* **Page extract**
%%

Console: Convert an image to a searchable PDF document.
Posted: Tue Sep 18, 2018 8:34 am
Here is an example that shows how to convert an image to a searchable PDF document:
Source codes of console application for VintaSoft Imaging .NET SDK 12 can be downloaded from here.
Code: Select all
namespace ConsoleApp1
{
class Program
{
static void Main(string[] args)
{
string imageFilePath = "OCR.tif";
string tesseractOcrPath = @"..\..\TesseractOCR";
// create the OCR engine
using (Vintasoft.Imaging.Ocr.Tesseract.TesseractOcr tesseractOcr = new Vintasoft.Imaging.Ocr.Tesseract.TesseractOcr(tesseractOcrPath))
{
// specify that OCR engine will recognize English text
Vintasoft.Imaging.Ocr.OcrLanguage language = Vintasoft.Imaging.Ocr.OcrLanguage.English;
// create the OCR engine settings
Vintasoft.Imaging.Ocr.Tesseract.TesseractOcrSettings settings = new Vintasoft.Imaging.Ocr.Tesseract.TesseractOcrSettings(language);
// initialize the OCR engine
tesseractOcr.Init(settings);
// load an image with text
using (Vintasoft.Imaging.VintasoftImage image = new Vintasoft.Imaging.VintasoftImage(imageFilePath))
{
// preprocess image before text recognition
// remove noise from image
Vintasoft.Imaging.ImageProcessing.Document.DespeckleCommand despeckleCommand = new Vintasoft.Imaging.ImageProcessing.Document.DespeckleCommand();
despeckleCommand.ExecuteInPlace(image);
// remove lines from image
Vintasoft.Imaging.ImageProcessing.Document.LineRemovalCommand lineRemovalCommand = new Vintasoft.Imaging.ImageProcessing.Document.LineRemovalCommand();
lineRemovalCommand.ExecuteInPlace(image);
// specify the image, where text must be recognized
tesseractOcr.SetImage(image);
// recognize text in the image
Vintasoft.Imaging.Ocr.Results.OcrPage ocrResult = tesseractOcr.Recognize();
// create PDF document
using (Vintasoft.Imaging.Pdf.PdfDocument pdfDocument = new Vintasoft.Imaging.Pdf.PdfDocument("OCR.pdf", Vintasoft.Imaging.Pdf.PdfFormat.Pdf_14))

%%

* **Exercise directions**
Check each statement against the forum post and mark it yes or no, quoting the words from the post that settle it. 1. The OCR engine is set to recognize English text. 2. Lines are removed from the image after text recognition. 3. The downloadable source codes are for VintaSoft Imaging .NET SDK 10. Rely only on the forum post for your answers.

* **Data lines**
%%

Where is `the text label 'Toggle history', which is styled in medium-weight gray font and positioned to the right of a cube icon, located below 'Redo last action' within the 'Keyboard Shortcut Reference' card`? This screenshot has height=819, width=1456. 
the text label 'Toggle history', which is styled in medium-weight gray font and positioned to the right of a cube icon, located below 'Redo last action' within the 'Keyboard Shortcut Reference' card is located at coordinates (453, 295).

%%

* **Answer for the task**
1. Yes: "specify that OCR engine will recognize English text"
2. No: "preprocess image before text recognition"
3. No: "Source codes of console application for VintaSoft Imaging .NET SDK 12"